As Trump Attacks Maduro, Some See Bid for Florida Votes – The New York Times

“These Democrats like to call themselves progressive,” said Senator Rick Scott, a Florida Republican. “They’re regressive.”

In the United States, as the Democratic Party moves left, putting forward ambitious climate change proposals like the Green New Deal, Mr. Trump has branded party members as socialists.

He has employed similar language against Mr. Maduro.

“We condemn the brutality of the Maduro regime, whose socialist policies have turned that nation from being the wealthiest in South America into a state of abject poverty and despair,” the president said in his State of the Union address this month.

But what might serve the president’s political goals in the United States might backfire when it comes to foreign policy. At least before the speech in Miami, some administration officials said they were concerned that politicizing the issue at home might actually prop up Mr.
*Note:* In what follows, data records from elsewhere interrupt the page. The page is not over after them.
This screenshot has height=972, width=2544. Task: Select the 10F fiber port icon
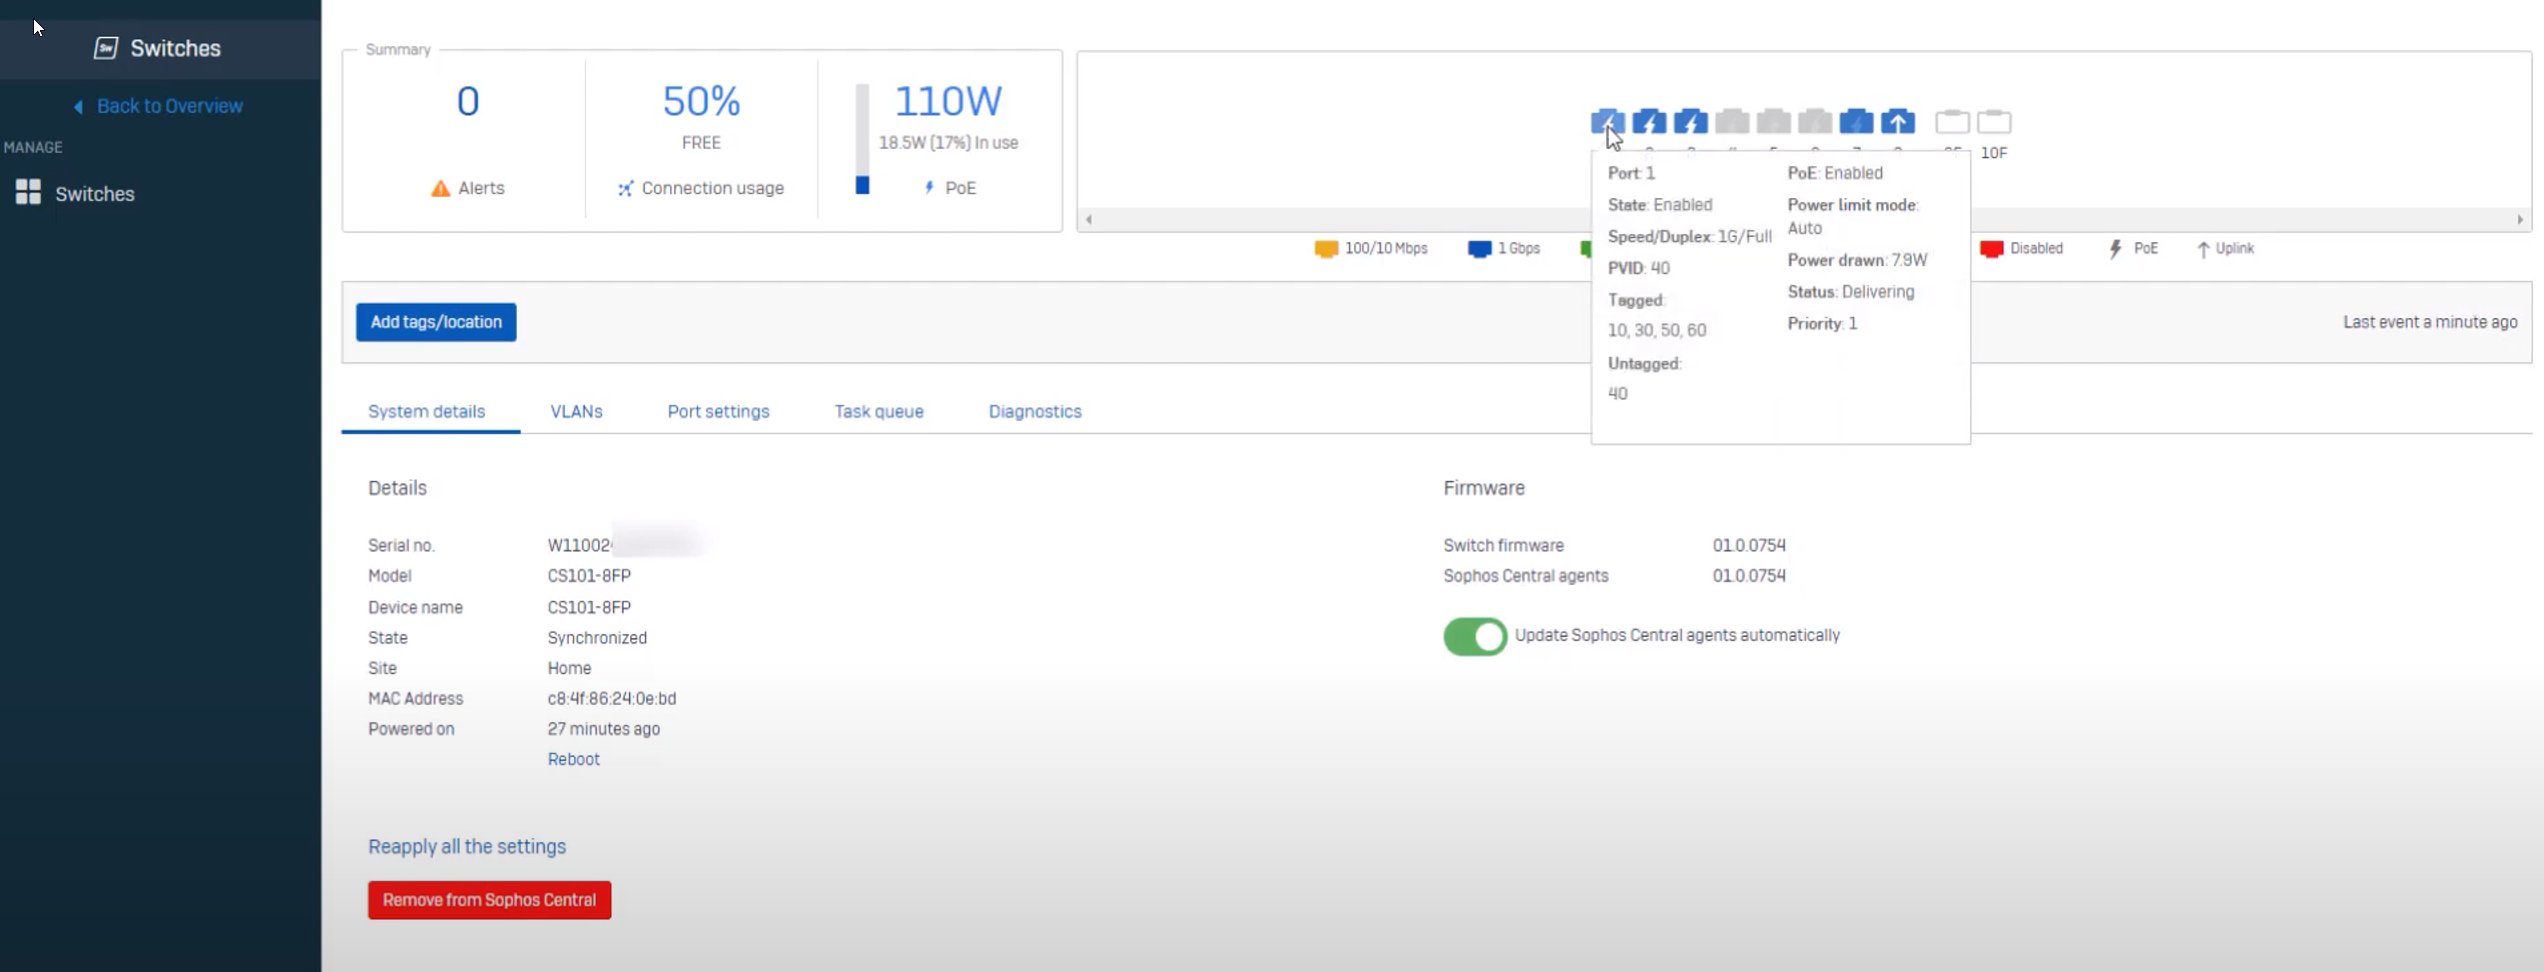pyautogui.click(x=1993, y=122)
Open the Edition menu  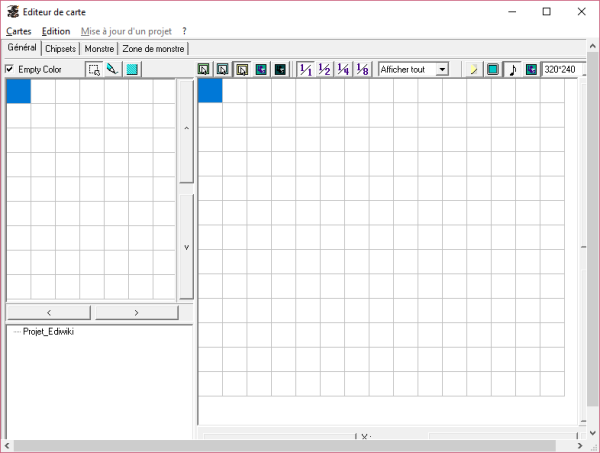(x=56, y=31)
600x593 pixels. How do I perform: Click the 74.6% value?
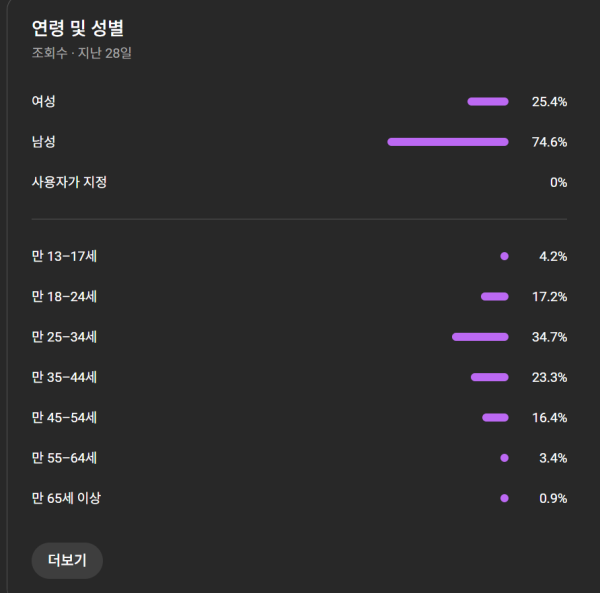pyautogui.click(x=549, y=142)
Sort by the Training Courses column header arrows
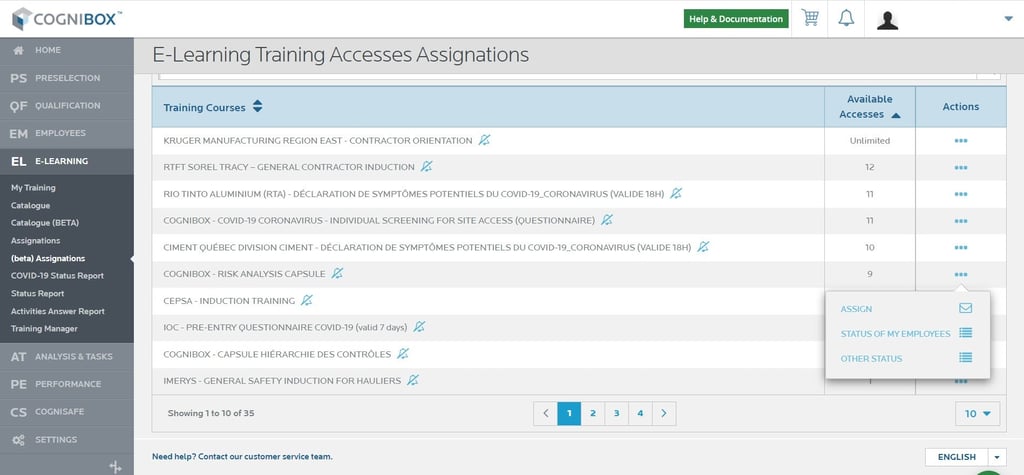Viewport: 1024px width, 475px height. point(257,106)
Maduro in Venezuela, where he is unpopular even among supporters of Hugo Chávez, the former Venezuelan president who founded the country’s socialist party.

And the Venezuelan opposition leader, Juan Guaidó, is hardly a right-wing figure, backing social policies that would likely be considered left of center in the United States.
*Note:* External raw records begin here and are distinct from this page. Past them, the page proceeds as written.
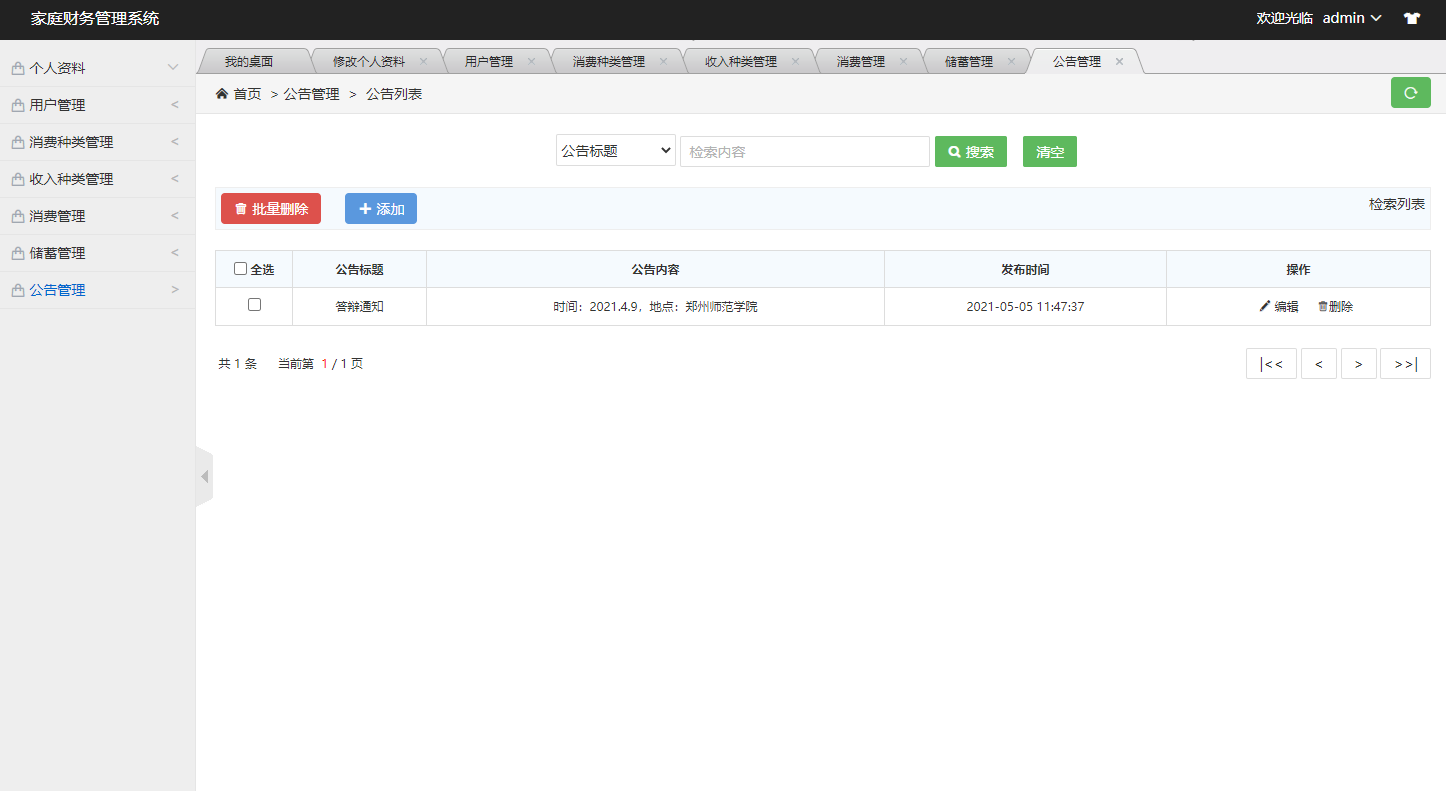The height and width of the screenshot is (791, 1446).
Task: Click the 检索内容 search input field
Action: pyautogui.click(x=804, y=151)
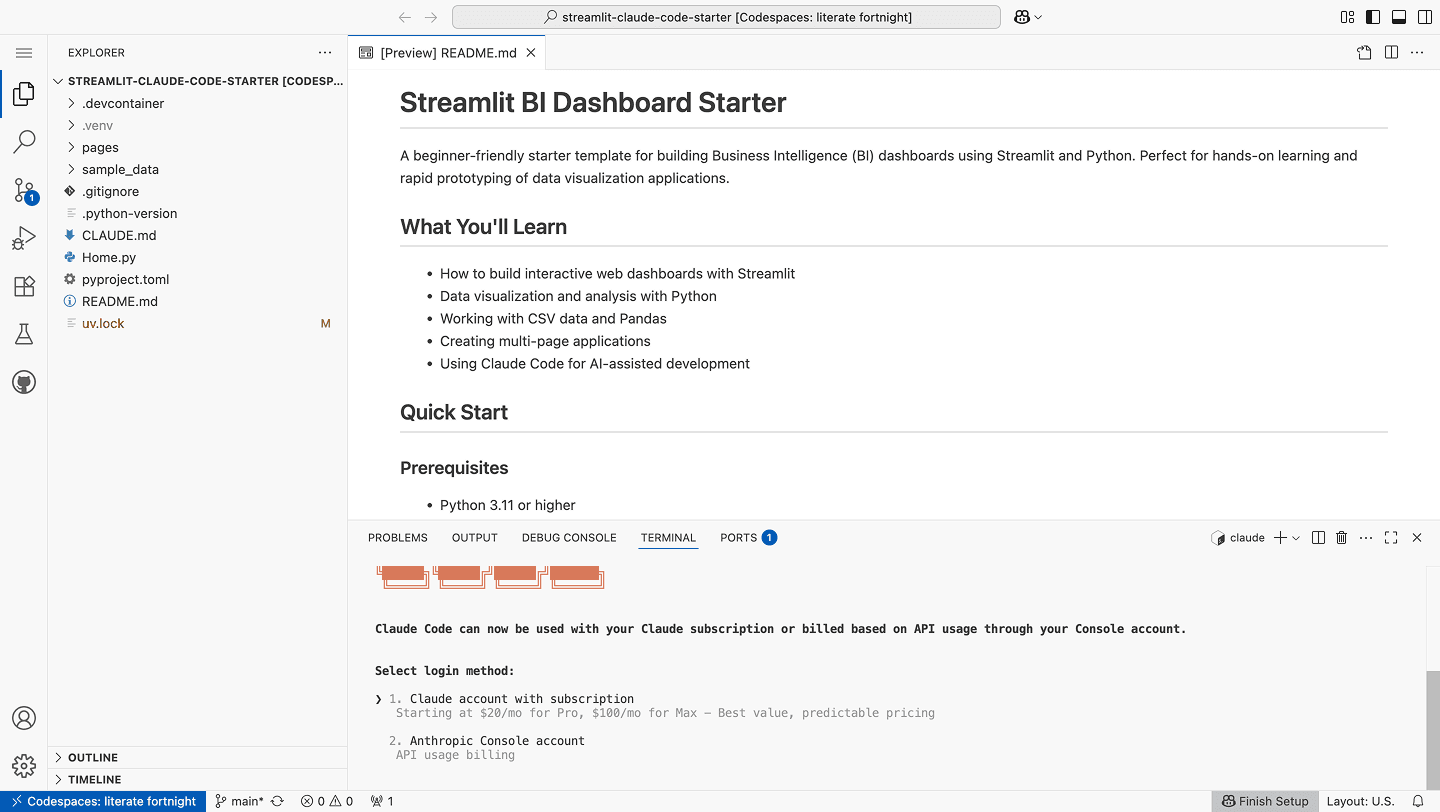Screen dimensions: 1440x812
Task: Maximize the terminal panel size
Action: pyautogui.click(x=1391, y=538)
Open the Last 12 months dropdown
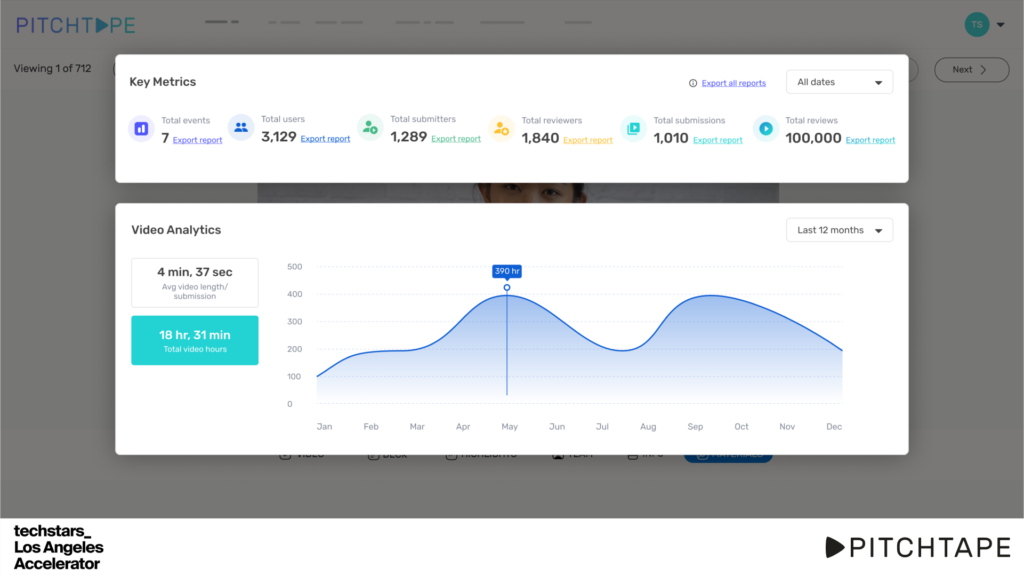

“The politics are not left and right,” said Eric Farnsworth, vice president of the Americas Society and Council of the Americas in Washington. “I don’t consider Maduro a leftist. I consider him an authoritarian. This is more about Florida politics.”

Mr. Trump was in Florida for Presidents’ Day weekend, and the speech at Florida International University marked a rare disruption of his familiar routine in Palm Beach, where he had spent the past two days shuttling between his private club, Mar-a-Lago, and the Trump International Golf Club.